Beyoncé doesn't really have tons of burner emails, but you'll still never contact her
Less a human than a phantasmagorical being of near-Euclidean perfection—especially on the internet, where any criticism will not be tolerated—Beyoncé Knowles nonetheless occasionally has to step down off the platinum-encrusted cumulus cloud that ferries her from gala to gala in order to communicate with the hoi polloi, a.k.a. the rest of humanity. Despite looking like a bunch of backwoods stump-humping yokels in comparison, the Lemonade singer must use everyday channels of communication in order to make her needs known to us average mortals, lest her superiority-based isolation eventually lead her to starve to death, unserved by the proper GrubHub delivery people.
But before you get your hopes up that her visit that one time last year to your artisanal shoelaces store means that you could shoot her an Evite to your improv group’s open mic hosting gig, you should know that Beyoncé is many, many steps ahead of you. As revealed in an Entertainment Tonight interview with her acquaintance and new collaborator Ed Sheeran—who even with many fewer degrees of Kevin Bacon between himself and Beyoncé is still roughly on par with moose droppings in comparison to the “Drunk In Love” singer—Knowles changes her email address constantly. “I have an email address I email,” Sheeran said about coordinating the recording of their new duet “Perfect” via long-distance, only to add that said email address “actually changes every week.”
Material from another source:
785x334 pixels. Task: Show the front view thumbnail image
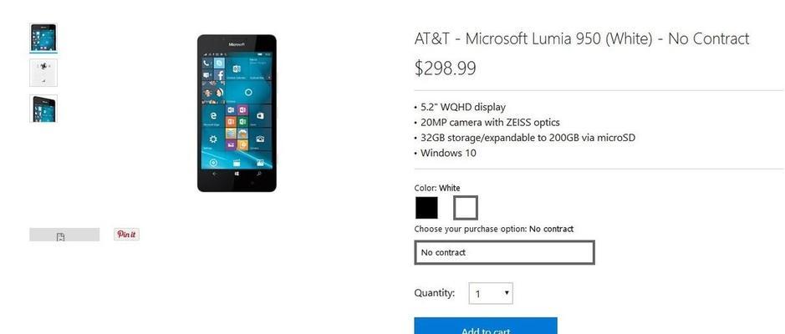click(x=43, y=38)
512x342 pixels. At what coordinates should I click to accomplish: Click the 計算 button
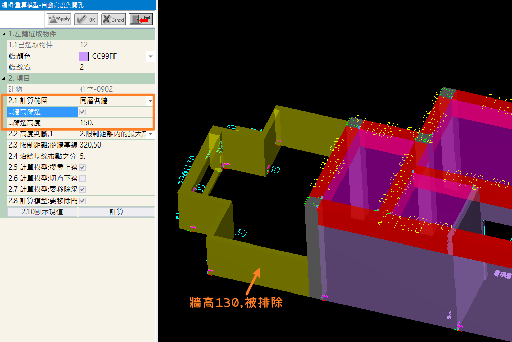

Of course, that immediately turned out to be more than likely untrue, another foolhardy effort to reduce even one aspect of Queen Bey’s unfathomable depths to something as simple as “she changes email addresses a lot.”As The BBC reports, cyber-security experts rate the likelihood that Beyoncé would use and abandon email addresses on a weekly basis as being somewhere being “doubtful” and “are you fucking high?” To wit: “It is highly unlikely a celeb would change their email that often, as it plays havoc with trying to stay connected,” said Paul Woodward of Surrey University, meaning Sheeran’s comment was more a feeble attempt to ascribe human behavior to someone who long since transcended it.
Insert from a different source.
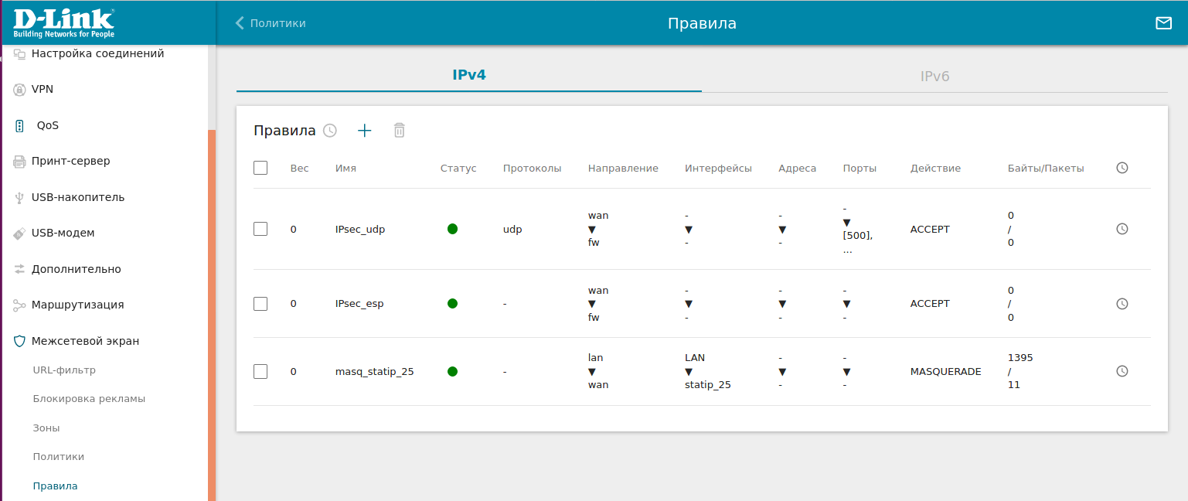Click the plus icon to add rule
The image size is (1188, 501).
(365, 131)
“She’s very good at…” Sheeran began, and then trailed off, once more realizing his disgusting human words are unfit to serve as linguistic chum in the ocean of our efforts to draw out a clearer understanding of her persona. “Hiding?” offered ET’s Keltie Knight, knowing even as she said it that recourse to such despoiled verbiage was insufficient. “Yeah,” Sheeran said, doubtless relieved to have the burden of crafting a graven idol made of words passed off onto his interlocutor, lest he anger the musical demigod of all humankind. “It’s kind of what I aspire to be, I think,” he lamely concluded, as though we were not all, per universal acclaim unsullied by the impudence of contradictory voices, aspiring to lay claim to even a tenth of her benevolent grace.
Or at least, that’s the narrative you run with if you don’t want to be swarmed with the social media rage of the Beyhive. Which frankly, it’s Monday, there’s a long week ahead of us, so let’s just all agree she’s totally great and pretend that “Ave Maria” never happened.